■ Problem details
Return each line of the records below in which the string "toolbar" turns up.
======== Provided data
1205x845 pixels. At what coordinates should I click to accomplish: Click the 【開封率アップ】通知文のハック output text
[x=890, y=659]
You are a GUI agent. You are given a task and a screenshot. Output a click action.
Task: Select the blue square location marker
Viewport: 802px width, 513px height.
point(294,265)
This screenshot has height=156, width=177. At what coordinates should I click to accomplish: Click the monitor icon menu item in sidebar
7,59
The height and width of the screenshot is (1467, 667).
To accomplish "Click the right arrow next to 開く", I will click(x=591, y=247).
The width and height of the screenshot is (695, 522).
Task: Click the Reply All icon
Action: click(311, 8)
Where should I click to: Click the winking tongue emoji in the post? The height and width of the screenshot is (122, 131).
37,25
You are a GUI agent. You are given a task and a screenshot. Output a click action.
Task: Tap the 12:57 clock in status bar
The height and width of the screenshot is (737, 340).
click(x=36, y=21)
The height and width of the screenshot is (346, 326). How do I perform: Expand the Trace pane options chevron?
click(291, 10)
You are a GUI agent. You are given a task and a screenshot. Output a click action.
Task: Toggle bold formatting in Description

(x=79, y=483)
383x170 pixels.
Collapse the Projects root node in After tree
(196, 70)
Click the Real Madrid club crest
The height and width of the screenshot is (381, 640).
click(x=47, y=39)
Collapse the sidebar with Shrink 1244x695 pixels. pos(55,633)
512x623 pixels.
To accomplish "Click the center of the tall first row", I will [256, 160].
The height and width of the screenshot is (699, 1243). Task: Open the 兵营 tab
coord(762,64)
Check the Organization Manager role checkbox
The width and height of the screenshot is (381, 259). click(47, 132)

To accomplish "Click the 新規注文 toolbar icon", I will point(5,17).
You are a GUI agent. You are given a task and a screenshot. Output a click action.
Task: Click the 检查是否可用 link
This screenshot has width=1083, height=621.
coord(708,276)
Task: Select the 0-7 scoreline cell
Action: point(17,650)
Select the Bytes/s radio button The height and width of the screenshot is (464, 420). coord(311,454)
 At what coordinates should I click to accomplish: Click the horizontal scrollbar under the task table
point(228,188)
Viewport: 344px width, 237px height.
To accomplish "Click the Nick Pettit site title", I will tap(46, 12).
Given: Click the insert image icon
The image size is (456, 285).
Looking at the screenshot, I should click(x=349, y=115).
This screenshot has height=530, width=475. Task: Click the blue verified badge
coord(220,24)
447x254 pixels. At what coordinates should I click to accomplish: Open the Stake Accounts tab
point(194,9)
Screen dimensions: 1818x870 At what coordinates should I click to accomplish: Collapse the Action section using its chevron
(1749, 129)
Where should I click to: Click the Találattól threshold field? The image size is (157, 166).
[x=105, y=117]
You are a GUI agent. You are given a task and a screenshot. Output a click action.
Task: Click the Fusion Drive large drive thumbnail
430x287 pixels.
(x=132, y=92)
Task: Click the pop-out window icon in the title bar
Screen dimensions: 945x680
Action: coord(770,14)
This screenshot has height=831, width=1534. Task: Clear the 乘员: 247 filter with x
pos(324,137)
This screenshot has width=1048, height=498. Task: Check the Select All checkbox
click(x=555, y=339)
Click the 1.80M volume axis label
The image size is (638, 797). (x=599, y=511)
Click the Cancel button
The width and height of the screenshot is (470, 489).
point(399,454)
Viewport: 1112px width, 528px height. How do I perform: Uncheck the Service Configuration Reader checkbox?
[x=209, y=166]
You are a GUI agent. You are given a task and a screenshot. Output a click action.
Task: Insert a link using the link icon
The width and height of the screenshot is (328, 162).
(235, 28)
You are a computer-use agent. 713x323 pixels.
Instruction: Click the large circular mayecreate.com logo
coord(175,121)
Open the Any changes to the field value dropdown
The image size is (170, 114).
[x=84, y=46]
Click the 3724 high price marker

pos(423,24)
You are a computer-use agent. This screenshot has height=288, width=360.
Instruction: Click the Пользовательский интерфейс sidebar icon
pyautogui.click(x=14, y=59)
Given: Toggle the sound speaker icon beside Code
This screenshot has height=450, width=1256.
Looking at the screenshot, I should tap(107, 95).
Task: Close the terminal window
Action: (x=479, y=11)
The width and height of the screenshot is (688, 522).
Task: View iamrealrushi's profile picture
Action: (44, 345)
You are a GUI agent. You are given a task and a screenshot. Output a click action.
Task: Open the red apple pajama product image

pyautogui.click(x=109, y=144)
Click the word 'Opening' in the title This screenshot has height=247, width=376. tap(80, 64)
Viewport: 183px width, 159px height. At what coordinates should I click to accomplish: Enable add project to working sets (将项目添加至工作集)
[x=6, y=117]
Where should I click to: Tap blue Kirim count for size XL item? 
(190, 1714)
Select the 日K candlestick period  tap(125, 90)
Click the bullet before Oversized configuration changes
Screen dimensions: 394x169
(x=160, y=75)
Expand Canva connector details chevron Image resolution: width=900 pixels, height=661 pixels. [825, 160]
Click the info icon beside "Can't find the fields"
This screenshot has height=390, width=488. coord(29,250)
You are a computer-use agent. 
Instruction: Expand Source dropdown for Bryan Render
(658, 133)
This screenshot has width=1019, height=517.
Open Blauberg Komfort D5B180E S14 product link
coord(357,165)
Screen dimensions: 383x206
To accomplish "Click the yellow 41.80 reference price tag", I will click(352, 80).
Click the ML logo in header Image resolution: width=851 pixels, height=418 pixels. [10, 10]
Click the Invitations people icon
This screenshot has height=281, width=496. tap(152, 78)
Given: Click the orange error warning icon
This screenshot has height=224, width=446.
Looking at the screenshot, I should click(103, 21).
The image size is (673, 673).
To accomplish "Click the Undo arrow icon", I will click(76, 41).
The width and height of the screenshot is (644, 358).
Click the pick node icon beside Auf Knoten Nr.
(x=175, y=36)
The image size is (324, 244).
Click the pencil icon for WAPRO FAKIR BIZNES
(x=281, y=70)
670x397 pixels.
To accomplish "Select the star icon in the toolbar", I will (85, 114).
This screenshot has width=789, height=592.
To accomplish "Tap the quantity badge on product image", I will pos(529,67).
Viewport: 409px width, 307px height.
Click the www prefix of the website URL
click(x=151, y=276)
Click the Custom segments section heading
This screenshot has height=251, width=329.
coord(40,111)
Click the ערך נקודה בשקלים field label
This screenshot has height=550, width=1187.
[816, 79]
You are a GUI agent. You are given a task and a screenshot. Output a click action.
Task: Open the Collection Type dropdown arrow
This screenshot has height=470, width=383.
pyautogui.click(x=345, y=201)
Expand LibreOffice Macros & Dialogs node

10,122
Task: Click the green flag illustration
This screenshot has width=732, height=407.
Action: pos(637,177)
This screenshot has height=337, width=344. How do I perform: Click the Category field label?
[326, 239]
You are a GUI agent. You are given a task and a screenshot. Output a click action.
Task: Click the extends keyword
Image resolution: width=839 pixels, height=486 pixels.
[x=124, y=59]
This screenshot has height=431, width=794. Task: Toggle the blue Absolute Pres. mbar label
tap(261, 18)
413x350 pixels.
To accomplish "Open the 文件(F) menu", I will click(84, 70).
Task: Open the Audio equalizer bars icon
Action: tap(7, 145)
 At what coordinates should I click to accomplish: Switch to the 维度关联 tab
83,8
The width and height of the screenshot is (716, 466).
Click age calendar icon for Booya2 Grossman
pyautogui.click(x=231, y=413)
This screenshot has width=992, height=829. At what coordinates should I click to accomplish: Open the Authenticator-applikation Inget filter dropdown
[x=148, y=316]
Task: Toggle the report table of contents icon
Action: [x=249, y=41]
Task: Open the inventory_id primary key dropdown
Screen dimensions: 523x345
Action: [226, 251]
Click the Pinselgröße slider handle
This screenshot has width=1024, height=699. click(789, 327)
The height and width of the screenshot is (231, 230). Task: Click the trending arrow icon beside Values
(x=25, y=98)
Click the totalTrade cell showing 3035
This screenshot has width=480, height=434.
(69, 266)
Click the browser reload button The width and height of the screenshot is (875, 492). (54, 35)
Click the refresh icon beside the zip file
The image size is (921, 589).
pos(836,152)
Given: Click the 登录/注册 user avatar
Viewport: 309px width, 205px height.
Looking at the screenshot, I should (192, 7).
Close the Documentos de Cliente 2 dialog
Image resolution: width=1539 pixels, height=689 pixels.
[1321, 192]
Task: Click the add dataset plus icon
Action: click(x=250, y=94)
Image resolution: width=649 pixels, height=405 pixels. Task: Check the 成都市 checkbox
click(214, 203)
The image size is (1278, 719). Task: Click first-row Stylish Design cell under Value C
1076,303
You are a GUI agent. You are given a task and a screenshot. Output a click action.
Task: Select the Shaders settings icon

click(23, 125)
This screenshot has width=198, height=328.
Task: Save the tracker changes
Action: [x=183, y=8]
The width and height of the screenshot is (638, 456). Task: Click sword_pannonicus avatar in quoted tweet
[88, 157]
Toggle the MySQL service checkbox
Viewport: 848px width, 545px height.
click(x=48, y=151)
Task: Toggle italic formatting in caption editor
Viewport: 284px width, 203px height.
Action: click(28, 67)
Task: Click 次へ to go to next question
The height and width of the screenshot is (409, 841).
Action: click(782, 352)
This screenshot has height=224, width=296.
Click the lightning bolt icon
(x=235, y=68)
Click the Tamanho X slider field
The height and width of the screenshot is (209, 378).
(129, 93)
================
■ Task result
To accomplish "Click the 新規注文 toolbar icon", I will point(5,17).
To accomplish "Select the star icon in the toolbar", I will (85, 114).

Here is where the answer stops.